FinCEN to bitcoin miners: No need to register if the bitcoins are for your own use

By Michael Carney , written on December 30, 2013

From The News Desk

The bitcoin ecosystem got a late Christmas present from the US Department of Treasury, Financial Crimes Enforcement Network (FinCEN) on Friday. As first reported by CoinText, FinCEN provided much-needed clarification on its previous guidance, making it clear that under most circumstances bitcoin miners do not need to register as Money Services Businesses (MSB) under the Bank Secrecy Act. This eliminates a series of potentially costly and onerous requirements for a critical segment of the bitcoin ecosystem.

Since the dawn of virtual currencies, market participants of all sizes and shapes have faced a degree of uncertainty around their standing in the eye of the law. Exchanges, wallet platforms, payment processors, merchants, miners, and traders have all been forced to question their registration obligations. Any company classified as an MSB must pay a registration fee and post a surety bond in every state in which it wishes to operate, as well as establish an anti-money laundering program. Collectively, these requirements can amount to a multi-million dollar cost of doing business. Few bitcoin operations have raised enough outside capital or generated enough liquid profit to pay such expenses.

In the US, there has been little to no legislation passed to clarify these questions around registration requirements. The closest thing to legislation has been “guidance” issued by agencies like FinCEN and seemingly arbitrary enforcement actions by the Department of Homeland Security. This is problematic, given that FinCEN sent the first of a series of cautionary letters in July 2011 to bitcoin companies and market participants it viewed as being non-compliant with MSB regulations.

In March of this year, FinCEN issued preliminary guidance indicating that merely spending or exchanging mined bitcoins did not in and of itself make a miner a MSB. But there remained unanswered questions about whether organizing a mining operation as a for-profit corporation or raising money from investors would push that company over an invisible line.

In May, it became abundantly clear that exchanges were subject to MSB registration requirements, when the Department of Homeland Security seized the US accounts of Tokyo-based Mt.

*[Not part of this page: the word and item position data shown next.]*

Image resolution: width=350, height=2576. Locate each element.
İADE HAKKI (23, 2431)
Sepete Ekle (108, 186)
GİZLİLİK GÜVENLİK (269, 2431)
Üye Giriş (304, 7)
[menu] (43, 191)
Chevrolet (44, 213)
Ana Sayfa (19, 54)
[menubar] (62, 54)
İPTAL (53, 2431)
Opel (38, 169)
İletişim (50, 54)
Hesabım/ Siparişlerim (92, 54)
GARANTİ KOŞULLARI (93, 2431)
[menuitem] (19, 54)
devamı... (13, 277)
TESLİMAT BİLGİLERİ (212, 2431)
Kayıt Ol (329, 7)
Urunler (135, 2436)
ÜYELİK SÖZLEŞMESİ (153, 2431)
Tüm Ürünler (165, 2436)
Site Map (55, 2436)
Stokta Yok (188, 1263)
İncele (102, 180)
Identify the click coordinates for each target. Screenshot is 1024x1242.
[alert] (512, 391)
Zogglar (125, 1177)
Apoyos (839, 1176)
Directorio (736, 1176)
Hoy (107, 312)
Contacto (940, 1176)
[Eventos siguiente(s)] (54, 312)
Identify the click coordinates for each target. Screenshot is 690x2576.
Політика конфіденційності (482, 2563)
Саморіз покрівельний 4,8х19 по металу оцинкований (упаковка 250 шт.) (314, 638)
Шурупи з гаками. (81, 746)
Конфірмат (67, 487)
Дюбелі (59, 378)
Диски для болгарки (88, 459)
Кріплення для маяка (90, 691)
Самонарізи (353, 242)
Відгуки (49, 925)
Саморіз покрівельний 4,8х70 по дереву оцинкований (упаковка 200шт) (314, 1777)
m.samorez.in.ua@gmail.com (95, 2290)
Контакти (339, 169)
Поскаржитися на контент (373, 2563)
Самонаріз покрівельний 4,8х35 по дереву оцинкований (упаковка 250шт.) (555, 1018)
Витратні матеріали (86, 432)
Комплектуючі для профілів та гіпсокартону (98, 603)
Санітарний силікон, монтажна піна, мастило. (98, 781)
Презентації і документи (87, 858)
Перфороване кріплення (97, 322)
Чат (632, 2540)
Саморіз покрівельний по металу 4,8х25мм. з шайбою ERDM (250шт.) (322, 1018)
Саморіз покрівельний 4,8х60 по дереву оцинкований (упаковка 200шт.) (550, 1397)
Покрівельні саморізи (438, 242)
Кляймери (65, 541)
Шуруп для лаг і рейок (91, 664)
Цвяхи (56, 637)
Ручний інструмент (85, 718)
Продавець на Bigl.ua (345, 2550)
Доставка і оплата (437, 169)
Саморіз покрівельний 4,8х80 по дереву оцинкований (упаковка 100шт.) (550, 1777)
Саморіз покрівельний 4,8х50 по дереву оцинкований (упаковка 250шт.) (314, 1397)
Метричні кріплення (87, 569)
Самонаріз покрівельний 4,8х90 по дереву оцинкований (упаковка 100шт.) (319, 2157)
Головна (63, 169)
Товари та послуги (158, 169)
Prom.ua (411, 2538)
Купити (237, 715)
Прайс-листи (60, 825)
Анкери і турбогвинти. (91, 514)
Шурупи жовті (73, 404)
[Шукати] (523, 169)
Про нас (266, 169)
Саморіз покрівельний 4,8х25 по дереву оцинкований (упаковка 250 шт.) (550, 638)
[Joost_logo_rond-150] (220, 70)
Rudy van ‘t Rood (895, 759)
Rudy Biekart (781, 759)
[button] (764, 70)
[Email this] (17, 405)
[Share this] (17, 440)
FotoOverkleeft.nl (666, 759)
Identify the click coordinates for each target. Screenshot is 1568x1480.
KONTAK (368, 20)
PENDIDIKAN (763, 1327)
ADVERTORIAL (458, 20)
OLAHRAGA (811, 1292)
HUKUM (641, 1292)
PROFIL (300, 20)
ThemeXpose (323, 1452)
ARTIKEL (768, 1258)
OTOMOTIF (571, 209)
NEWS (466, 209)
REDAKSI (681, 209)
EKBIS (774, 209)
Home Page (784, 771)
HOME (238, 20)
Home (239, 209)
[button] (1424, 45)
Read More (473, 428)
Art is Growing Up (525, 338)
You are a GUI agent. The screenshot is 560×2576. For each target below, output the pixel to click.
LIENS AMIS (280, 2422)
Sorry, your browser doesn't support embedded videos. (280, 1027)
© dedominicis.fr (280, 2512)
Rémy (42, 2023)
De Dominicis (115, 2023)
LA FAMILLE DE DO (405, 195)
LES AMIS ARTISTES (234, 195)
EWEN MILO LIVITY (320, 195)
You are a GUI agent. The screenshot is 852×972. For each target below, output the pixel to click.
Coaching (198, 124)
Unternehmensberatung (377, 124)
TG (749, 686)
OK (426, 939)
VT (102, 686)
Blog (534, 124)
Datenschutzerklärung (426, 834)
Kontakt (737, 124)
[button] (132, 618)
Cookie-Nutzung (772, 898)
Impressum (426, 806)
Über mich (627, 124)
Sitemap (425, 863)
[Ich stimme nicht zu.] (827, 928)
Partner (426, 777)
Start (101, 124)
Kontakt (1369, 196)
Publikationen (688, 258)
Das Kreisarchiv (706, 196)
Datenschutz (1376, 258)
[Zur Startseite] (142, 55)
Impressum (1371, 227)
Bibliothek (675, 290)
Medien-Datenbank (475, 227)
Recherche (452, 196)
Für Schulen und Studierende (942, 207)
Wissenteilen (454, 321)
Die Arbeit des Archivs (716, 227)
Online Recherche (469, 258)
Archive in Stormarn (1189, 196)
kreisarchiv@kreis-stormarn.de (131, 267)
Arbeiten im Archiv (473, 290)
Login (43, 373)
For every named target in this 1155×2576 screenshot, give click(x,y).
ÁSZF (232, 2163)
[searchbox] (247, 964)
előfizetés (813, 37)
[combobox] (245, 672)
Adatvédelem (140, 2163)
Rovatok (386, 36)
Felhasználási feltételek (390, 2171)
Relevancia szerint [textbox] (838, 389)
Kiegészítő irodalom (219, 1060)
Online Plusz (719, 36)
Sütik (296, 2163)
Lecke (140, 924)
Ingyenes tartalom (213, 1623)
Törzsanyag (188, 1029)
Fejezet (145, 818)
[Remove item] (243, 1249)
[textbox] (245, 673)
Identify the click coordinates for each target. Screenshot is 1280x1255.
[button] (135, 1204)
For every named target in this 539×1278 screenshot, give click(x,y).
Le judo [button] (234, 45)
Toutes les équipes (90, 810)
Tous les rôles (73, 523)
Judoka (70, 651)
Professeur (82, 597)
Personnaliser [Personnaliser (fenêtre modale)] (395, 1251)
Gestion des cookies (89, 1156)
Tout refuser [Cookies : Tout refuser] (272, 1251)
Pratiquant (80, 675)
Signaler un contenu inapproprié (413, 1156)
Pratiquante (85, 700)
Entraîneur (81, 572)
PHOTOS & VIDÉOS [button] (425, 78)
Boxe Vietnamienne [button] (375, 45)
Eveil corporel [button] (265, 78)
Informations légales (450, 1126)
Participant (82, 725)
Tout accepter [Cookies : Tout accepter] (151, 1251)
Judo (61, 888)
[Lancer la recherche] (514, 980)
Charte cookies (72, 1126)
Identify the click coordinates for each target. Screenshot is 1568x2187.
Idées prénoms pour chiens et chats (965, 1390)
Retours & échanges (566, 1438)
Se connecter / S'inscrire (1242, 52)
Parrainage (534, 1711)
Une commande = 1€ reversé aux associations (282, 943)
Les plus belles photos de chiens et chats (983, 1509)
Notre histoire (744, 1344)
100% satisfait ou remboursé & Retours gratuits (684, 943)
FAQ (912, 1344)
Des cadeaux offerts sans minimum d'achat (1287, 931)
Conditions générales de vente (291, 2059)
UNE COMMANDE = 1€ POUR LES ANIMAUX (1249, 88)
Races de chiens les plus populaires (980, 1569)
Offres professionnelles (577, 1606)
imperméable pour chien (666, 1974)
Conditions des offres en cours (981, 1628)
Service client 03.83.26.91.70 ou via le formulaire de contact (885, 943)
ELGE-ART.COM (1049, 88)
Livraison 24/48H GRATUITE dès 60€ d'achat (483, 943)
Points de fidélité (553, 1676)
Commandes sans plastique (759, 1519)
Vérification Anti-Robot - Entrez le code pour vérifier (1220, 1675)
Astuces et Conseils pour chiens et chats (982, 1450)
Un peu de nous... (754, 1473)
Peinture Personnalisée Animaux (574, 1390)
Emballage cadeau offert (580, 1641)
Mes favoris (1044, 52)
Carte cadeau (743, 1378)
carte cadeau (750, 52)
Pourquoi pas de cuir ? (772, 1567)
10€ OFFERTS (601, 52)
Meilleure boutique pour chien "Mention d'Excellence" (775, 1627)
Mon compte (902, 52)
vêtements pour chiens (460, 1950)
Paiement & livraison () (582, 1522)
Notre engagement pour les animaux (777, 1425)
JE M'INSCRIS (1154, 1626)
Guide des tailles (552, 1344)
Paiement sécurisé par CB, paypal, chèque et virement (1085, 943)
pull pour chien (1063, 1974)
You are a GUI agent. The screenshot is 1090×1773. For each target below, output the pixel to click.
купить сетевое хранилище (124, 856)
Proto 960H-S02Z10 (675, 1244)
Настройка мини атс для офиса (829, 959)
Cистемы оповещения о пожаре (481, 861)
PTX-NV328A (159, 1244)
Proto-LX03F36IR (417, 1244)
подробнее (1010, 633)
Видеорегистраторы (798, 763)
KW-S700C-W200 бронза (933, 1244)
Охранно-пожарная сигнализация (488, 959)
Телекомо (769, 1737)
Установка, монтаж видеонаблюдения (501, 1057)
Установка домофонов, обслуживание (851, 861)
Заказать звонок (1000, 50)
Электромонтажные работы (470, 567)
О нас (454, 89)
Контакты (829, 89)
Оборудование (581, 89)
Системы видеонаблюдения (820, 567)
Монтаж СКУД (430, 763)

Gox, which was then the world’s largest bitcoin exchange, for failure to register its operations appropriately. But this action brought little clarity to individual, pooled miners, or hosted mining operations.

FinCEN divides virtual currency market participants into three categories: exchangers, meaning those who exchange a virtual currency for real or other virtual currencies; administrators, meaning those who issue new virtual currency – which does not apply in bitcoin’s case; and users, meaning those who obtain virtual currencies to purchase goods and services on their own behalf.

One unfortunate consequence of the ambiguity around bitcoin miners’ regulatory requirements is that many of these individuals and organizations have been denied bank accounts or had their existing accounts frozen. Absent these banking relationships, many miners have had to cease operations while others have had trouble raising money from investors.

Some of the confusion around the classification of miners stems from statements made by George Mason University senior research fellow and adjunct professor Jerry Brito in July at a bitcoin conference. Brito indicated that FinCEN had informed him in personal letters that miners would be required to register as MSBs.

Friday’s FinCEN clarification makes it clear that this is not the case, provided that such operations are using the bitcoin for their own purposes, and not transmitting currency or selling currency-related services. In its letter to Atlantic City Bitcoin, FinCEN wrote:

To the extent that a user mines Bitcoin and uses the Bitcoin solely for the user’s own purposes and not for the benefit of another, the user is not an MSB under FinCEN’s regulations, because these activities involve neither “acceptance” nor “transmission” of the convertible virtual currency and are not the transmission of funds within the meaning of the Rule. This is the case whether the user mining and using the Bitcoin is an individual or a corporation, and whether the user is purchasing goods or services for the user’s own use, paying debts previously incurred in the ordinary course of business, or (in the case of a corporate user) making distributions to shareholders.

This ruling is a positive step for the bitcoin ecosystem as a whole and for miners in particular. Miners play a critical role in verifying bitcoin transactions and maintaining bitcoin’s global general ledger known as the blockchain. One important result of this activity is that new bitcoins are created and distributed as a reward to those miners most efficient at verifying new “blocks” of transactions. The creation of new bitcoins is essential to increasing market liquidity.

If miners were obligated to register as MSBs, it would be near-impossible for them to operate profitably based on today’s compensation structure, thus jeopardizing the whole ecosystem. In the past, conspiracy theorists have predicted that regulators, whom they perceived as fearful of bitcoin’s threat to the current economic system, would seek to destroy the crypto-currency by eliminating the economic incentive to mine it and provide related services. FinCEN’s latest guidance clarification suggests that these fears are likely unfounded.

Bitcoin regulation remains a work in progress in the US, but every bit of clarification, like every day the virtual currency market continues to operate, is one step toward long-term sustainability.